This text describes the beginnings of a set of statistical reports describing the use of the “Catholic Portal“.
More specifically, the Portal’s Web server log files are read on a daily basis, normalized, and saved to an underlying database. A number of queries are then applied to the database to create rudimentarily lists of tabulations. Each one of the reports are described below:
- Hosts – This report lists the Internet address or name of the top 100 computers using the Portal. To the best of our ability, the list excludes Internet robots and spiders, but the list needs to be updated. As of this writing, it is quite likely that many of the top computers are still robots, and the host named university.archives.nd.edu is probably the most frequent user of the Portal with shunat236-189.shu.edu coming in at a close second.
- Page count – This is a list of the number of hits the Portal received on any given day. Obviously the script creating this report needs to be updated in order to output data for the current year.
- Query strings – This is a tabulation of the most frequently used search terms applied against the Portal. The “null” query is probably a simple hit against the “browse” link at the bottom of the Portal’s home page and/or simply clicking the search box’s Find button.
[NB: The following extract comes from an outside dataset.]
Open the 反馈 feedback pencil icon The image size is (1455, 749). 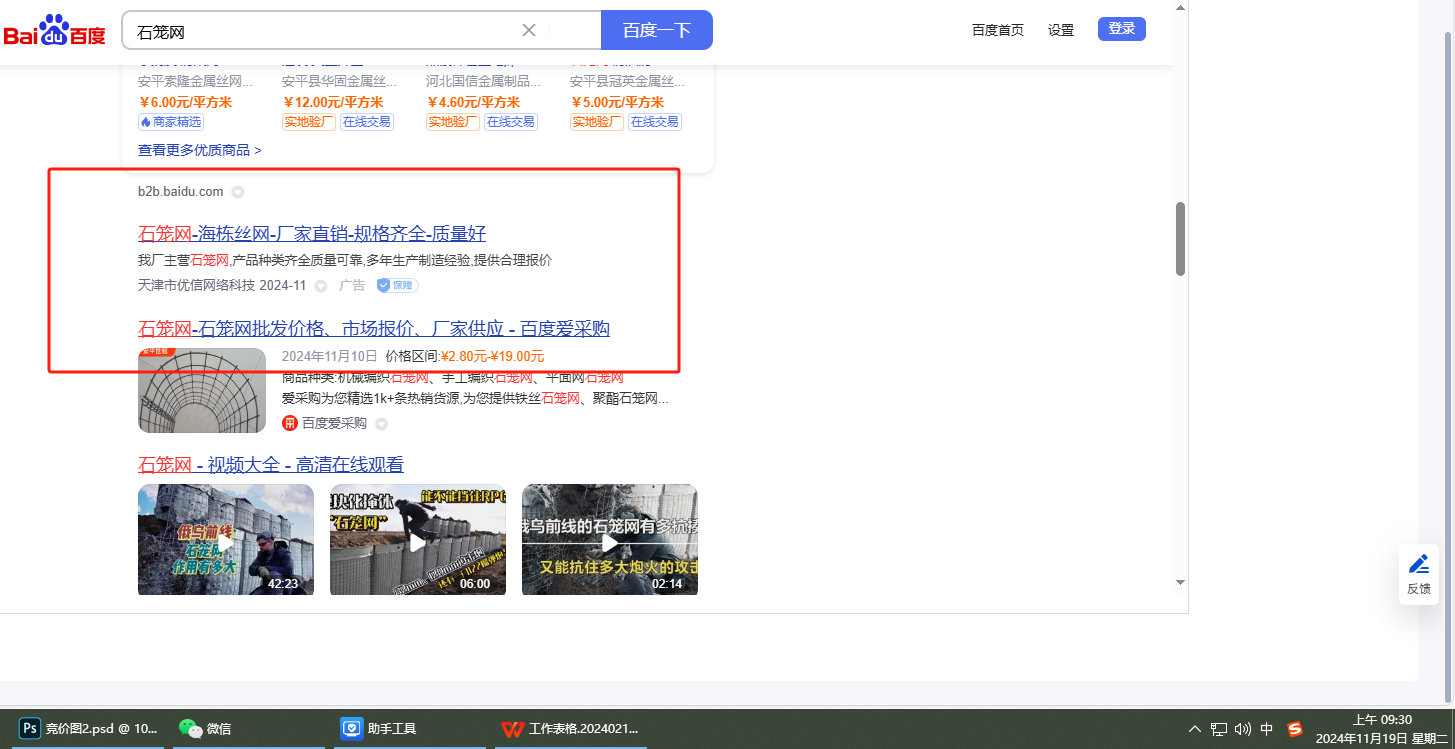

The queries in quotes are probably from clicks on hot linked search results.
- Referrers – This is a list of the websites where people came from before they visited the Portal. A whole lot of these websites are places where blog postings about the Portal appear. Many are spam. Some are HTML versions of the EAD finding aids. Further down the list one can begin to see Google searches.
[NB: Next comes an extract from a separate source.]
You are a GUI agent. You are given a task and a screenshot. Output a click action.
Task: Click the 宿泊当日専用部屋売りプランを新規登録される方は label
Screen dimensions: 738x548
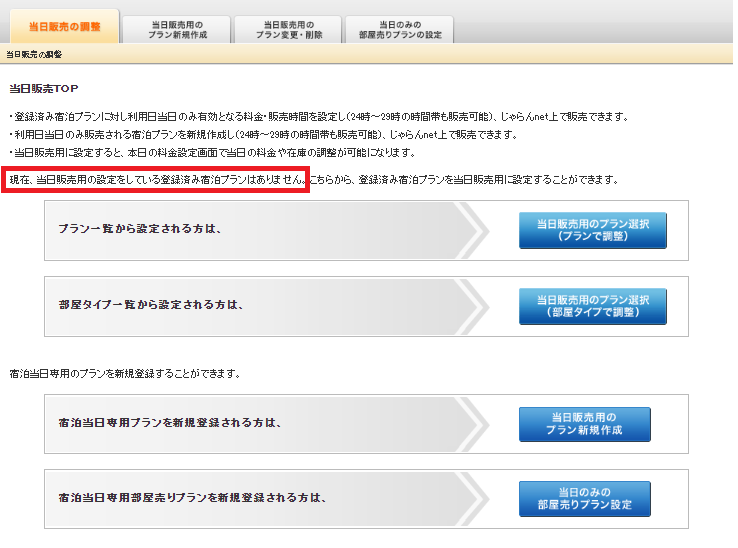click(193, 498)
- Referrers engines – This report is just exactly like the Referrers report except it only includes search engines (Google, Yahoo, and Bing).
- Tabs – This is a list of the most frequently used links used across the top of the Portal’s home page.
- Top records – This is a tabulation of the most frequently viewed records in the Portal. The first item on the list is an error, but as of this writing the most frequently viewed record is something from Catholic University of America.
- Types of searches – From this report is all but obvious that the overwhelming majority of the searches applied against the Portal are free text searches. Nobody uses the advanced search form.
- Whose records – This is a list of the names of the libraries/institutions whose records are viewed most frequently.
For a more technical description of how these reports are generated, see the blog posting entitled “Data warehousing Web server log files” as well as a follow-up posting called “Progress with statistics reporting“.
These reports can be improved in any number of ways. First, they could be represented graphically — pie charts, histograms, etc. Second, they could be re-generated on a month-by-month basis to look for trends over time. Luckily just about all the necessary data has been preserved. Alternatively, a peek at the Portal’s Google Analystics site may illuminate additional trends.